Scheele finally returned to Cleveland in 1976. Notoriously, the Band was a hard act to follow. But the main passions of Scheele's life are really art and technology, nature and history. In 1984 he launched the Cleveland Artists Foundation, and has gone on to operate several galleries and arts organizations, both profit and not for profit, including the current Kokoon Arts Gallery in Cleveland's Gordon Square district. His father, William E. Scheele, was director of the Cleveland Museum of Natural History from 1949 through 1972. Both he and his wife Joann were talented artists in their own right who had studied with the principal figures of the Cleveland School. In 1988 Scheele opened his first commercial gallery, Scheele Fine Art, exhibiting both classic area artists and contemporaries like the widely admired ceramicist and sculptor Gary Spinosa. A decade or so later he founded and directed NewCAT (the New Center for Art and Technology), an organization devoted to the development and exhibition of computer-based art. NewCAT contributed internationally recognized digital art to Cleveland's recent Ingenuity Festivals.

"Tiger in Storm": Watercolor by Paul Travis, 1955.

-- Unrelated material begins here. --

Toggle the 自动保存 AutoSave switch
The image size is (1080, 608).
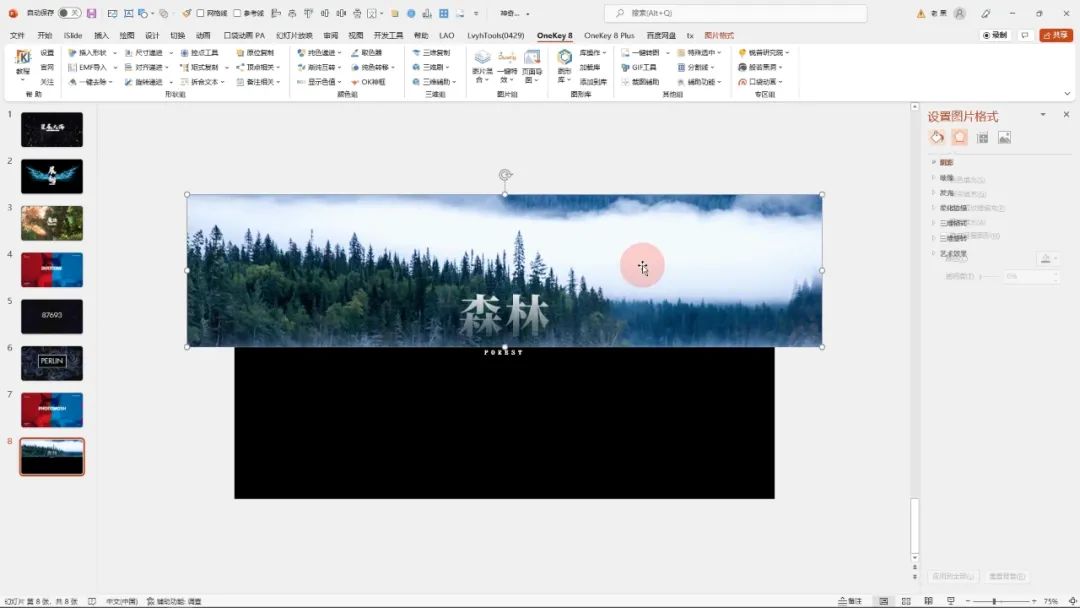[69, 13]
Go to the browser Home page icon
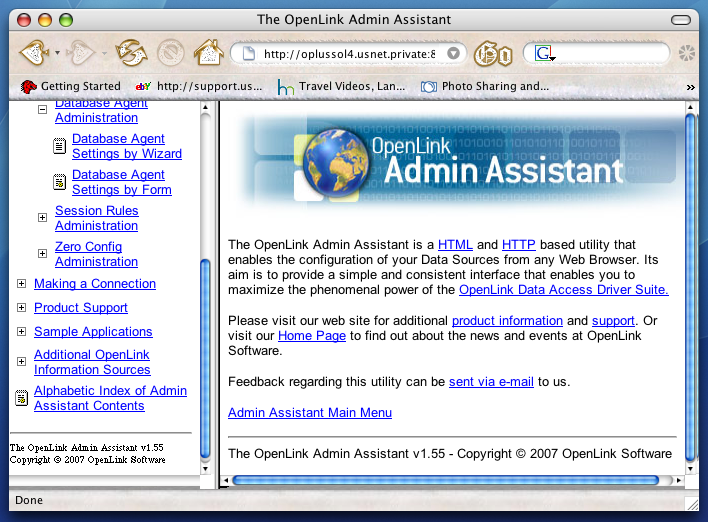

These days, Scheele's project and haven is the Kokoon Arts Gallery, tucked into several rooms on the second floor of the former American Greetings Factory off West 78th Street, now called the Creative Arts Building. It's a lavishly interesting environment sandwiching past, present and future. The name derives from the Kokoon Arts Clubs, a festive cabal celebrating proto-modernist ideals founded by William Sommer and others in 1911. In the main space a wall of large Paul Travis watercolors depicts exotic landscapes, thrumming with active, calligraphic line and tropical colors. Just beyond these, hung on a gently curving pierced steel screen-like wall, a subtle computer-design textile by Kent Sate University's Janet Lessman Moss hangs like a sacred moment in mathematics. Kokoon is a showcase for a variety of contemporary works in media ranging from computer graphics to ceramic sculpture.
But the tightest focus is on the past. In another room across the hall, a number of small paintings by Frank Wilcox depict the American West with boldly optimistic simplicity. Many of these artists were travelers - Travis made a life-altering journey across Africa in 1928, for example, and a vibrant exoticism is counterbalanced here by rust-belt realism from such painters as Frank Wilcox. Scheele, who has enjoyed a life-long relationship with the friends and families of these men and women, says with real passion, "I want to continue showing Cleveland School work - because they were Cleveland masters, they really were. They deserve instant recognition."
The Gallery is open intermittently and by appointment. A good time to check it out is this Saturday, Jan. 26, when the studios, galleries and other businesses at the Creative Arts Building hold an open house from 1-6 p.m. Also participating will be several other major Cleveland galleries including Tregoning Fine Art, Kenneth Pat Lesko Gallery and the studios of several major Cleveland-based artists.
Kokoon Arts Gallery: 1305 W. 80th St., Cleveland.